··· Passage for review ···
First, there is the sliding scale between direction, coercion and force. Some therapies and interventions can be quite directive, and they can still be used with informed consent. Especially on acute and intensive care wards, house rules are usually also pretty strict, and it is hard to tell where these rules actually violate the patient’s individual freedoms. Furthermore, if a patient is informed of the consequences of their refusal to give consent to some intervention, such as the possibility of forced discharge or involuntary commitment, when is this information and when does it become concealed coercion? I, for one, was repeatedly threatened with involuntary commitment and forced discharge in situations which would not have warranted this.

Then, there is the situation in which an acute emergency calls for immediate action, before an emergency order of involuntary commitment can be obtained. For example, if an informal patient attacks someone else or tries to engage in serious self-harm, Dutch jurisprudence has granted health professionals the right to undertake measures, such as seclusion, to avert the imminent danger. As soon as possible, the mayor will have to be called for emergency detention in the hospital under our equivalent of the Mental Health Act.

Lastly, as I said, there is the possibility of forced discharge. A patient who is persistently unwilling to cooperate with necessary treatment, can be forced out of the mental hospital. Certain basic needs, such as for shelter and a minimum level of aftercare, have to be met, but the patient is themself responsible for arranging most services. They have to be allocated “reasonable” preparation time. On my former ward, 48 hours were used, which I for one consider unreasonably short. Note that a person cannot be discharged forcibly for the same behavior that led to the commitment, unless the risk of harm to the other patients outweighs the need of the informal patient, and there is no alternative, such as placement on another ward.

And still, I have caught my former treatment providers in illegal violations of my right to informed consent. Coercing someone into consenting to seclusion may or may not be legal, but executing a treatment plan without consent, certainly is not. It happened to me twice.
···
**Required tasks:**
1. Write out the portion of the passage about coercion in psychiatric care starting with "First, there is" and going on through "have warranted this.".
2. Render this sentence from the passage about coercion in psychiatric care in Spanish: "Some therapies and interventions can be quite directive, and they can still be used with informed consent."
Rely only on the passage about coercion in psychiatric care to complete the work.
··· Records provided ···
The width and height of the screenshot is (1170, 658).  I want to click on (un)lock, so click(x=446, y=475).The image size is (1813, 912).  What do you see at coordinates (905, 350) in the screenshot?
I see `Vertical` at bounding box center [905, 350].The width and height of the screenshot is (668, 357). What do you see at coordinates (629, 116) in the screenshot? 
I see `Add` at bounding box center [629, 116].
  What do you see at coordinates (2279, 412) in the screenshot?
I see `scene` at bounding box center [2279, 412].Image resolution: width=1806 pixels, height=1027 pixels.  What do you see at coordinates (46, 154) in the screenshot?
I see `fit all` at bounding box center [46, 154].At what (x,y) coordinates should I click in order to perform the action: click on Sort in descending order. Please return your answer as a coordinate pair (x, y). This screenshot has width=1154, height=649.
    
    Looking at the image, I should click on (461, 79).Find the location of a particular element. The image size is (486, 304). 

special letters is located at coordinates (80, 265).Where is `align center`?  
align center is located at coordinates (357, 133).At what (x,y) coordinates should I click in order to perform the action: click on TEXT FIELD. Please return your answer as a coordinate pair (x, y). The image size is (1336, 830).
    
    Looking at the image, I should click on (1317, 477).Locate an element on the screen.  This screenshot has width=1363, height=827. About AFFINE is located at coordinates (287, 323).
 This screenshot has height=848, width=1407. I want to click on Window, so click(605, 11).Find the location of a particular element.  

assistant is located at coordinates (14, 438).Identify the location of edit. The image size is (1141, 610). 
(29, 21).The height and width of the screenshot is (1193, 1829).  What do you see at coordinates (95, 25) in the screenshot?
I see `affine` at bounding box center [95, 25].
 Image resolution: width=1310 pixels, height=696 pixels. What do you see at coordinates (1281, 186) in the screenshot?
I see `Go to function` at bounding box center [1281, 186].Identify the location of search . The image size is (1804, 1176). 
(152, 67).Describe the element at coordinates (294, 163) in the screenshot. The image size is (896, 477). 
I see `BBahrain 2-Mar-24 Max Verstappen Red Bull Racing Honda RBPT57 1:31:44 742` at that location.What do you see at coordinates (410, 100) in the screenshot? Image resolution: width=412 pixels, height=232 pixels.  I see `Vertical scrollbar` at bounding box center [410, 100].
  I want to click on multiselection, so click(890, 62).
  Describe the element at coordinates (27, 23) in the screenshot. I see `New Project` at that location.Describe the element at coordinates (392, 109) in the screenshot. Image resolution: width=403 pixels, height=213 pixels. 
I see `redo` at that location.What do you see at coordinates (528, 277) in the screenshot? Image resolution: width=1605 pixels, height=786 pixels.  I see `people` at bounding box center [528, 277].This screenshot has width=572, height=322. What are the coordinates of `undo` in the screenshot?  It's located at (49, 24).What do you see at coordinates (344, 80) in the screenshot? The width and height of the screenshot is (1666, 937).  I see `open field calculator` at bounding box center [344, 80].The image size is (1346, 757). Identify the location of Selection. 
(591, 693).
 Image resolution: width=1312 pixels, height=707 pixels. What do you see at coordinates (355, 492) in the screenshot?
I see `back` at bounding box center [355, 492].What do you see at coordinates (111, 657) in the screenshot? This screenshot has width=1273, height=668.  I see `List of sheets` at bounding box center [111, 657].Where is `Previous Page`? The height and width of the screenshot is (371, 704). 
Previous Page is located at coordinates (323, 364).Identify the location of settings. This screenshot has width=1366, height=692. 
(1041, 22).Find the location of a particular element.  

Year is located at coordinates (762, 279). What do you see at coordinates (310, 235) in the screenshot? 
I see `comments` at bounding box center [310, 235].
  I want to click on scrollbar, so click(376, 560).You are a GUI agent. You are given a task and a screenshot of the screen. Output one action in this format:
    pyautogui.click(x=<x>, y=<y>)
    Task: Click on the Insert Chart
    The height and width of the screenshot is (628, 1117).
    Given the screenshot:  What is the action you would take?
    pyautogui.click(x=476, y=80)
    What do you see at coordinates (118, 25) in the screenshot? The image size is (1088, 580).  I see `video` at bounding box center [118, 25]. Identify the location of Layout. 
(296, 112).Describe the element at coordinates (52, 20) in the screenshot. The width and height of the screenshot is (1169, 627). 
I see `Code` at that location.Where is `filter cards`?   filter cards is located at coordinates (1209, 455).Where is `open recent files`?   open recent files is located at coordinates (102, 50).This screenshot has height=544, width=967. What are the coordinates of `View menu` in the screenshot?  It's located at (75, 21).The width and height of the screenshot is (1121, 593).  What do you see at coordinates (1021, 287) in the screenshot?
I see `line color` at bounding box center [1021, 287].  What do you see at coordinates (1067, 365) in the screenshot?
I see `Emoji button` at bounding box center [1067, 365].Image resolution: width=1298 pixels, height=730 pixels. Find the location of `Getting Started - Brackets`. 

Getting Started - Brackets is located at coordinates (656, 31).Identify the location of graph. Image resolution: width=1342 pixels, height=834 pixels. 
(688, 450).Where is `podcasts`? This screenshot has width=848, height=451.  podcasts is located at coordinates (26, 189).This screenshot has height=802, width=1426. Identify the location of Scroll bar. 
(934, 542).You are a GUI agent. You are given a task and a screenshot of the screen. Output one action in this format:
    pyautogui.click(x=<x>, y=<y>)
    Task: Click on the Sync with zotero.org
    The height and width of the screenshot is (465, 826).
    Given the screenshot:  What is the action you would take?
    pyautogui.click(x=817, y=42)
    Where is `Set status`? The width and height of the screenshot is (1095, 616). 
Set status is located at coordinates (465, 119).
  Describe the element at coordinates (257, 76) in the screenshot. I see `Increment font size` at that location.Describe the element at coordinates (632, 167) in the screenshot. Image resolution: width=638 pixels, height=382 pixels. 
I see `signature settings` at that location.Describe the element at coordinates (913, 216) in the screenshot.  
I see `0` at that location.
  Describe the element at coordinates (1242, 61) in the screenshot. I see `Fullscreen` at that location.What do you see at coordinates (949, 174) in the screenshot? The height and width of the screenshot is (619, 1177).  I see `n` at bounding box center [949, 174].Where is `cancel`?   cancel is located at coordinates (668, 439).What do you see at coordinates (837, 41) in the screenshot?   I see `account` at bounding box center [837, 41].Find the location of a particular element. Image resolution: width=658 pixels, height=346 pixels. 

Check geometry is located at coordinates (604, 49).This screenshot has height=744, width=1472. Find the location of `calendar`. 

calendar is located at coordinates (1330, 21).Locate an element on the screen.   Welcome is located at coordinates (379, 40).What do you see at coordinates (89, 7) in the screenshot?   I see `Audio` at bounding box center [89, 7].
···
**Responses by task:**
1.
First, there is the sliding scale between direction, coercion and force. Some therapies and interventions can be quite directive, and they can still be used with informed consent. Especially on acute and intensive care wards, house rules are usually also pretty strict, and it is hard to tell where these rules actually violate the patient’s individual freedoms. Furthermore, if a patient is informed of the consequences of their refusal to give consent to some intervention, such as the possibility of forced discharge or involuntary commitment, when is this information and when does it become concealed coercion? I, for one, was repeatedly threatened with involuntary commitment and forced discharge in situations which would not have warranted this.

2. Algunas terapias e intervenciones pueden ser bastante directivas, y aun así pueden utilizarse con consentimiento informado.